In theory, your transfer speeds should be 4x as fast as a single similiar drive, but in practice you probably see something like 3-3.5x the speed of a single drive (maybe less if you are limited by your controller). Your access times will remain identical to that of a single similiar drive. Aside from speed, there are 2 other major considerations putting those 4 drives in a RAID 0, reliability and partitioning.
A 4 drive RAID0 array will be 4x as likely to fail as a single similiar drive. If any one of those drives dies, your entire RAID0 partition will be lost (there are ways to recover the data but it's not pretty and they require that the "dead" drive be at least mostly readable). You said you're coming into posession of those 4 drives, are they used? This is a major consideration since the array is only as reliable as the least reliable drive int he set.
If you put 4 750s in a RAID 0 you'll end up with a 3TB array. You will either need to partition this volume into 2 seperate partitions of no more than 2TB each or use GPT partition if you are running windows. GPT partitions are only bootable if you have a UEFI BIOS.

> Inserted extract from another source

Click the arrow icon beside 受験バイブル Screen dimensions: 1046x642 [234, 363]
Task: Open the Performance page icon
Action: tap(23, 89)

If I were you I would take 2 drives and make a RAID 0 array out of 2 of the disks, and partition into (2) 750GB partitions. Take the other 2 disk and create a 750GB RAID 1 array. Install your OS on the first RAID0 750GB partition and setup a weekly job to image the boot partition to your RAID 1 array. This will give you 750GB of fast storage that is also backed up in the event of a failure as well as 750GB of extra storage that would not be backed up.
Additionally you could create a RAID10 array which will give you same the same performance and space as a 2 disk RAID0 but will protect against a drive failure. I didn't recommend this solution though because it is not a true backup as you cannot "undo" something at the software level such as deleting files, a virus etc.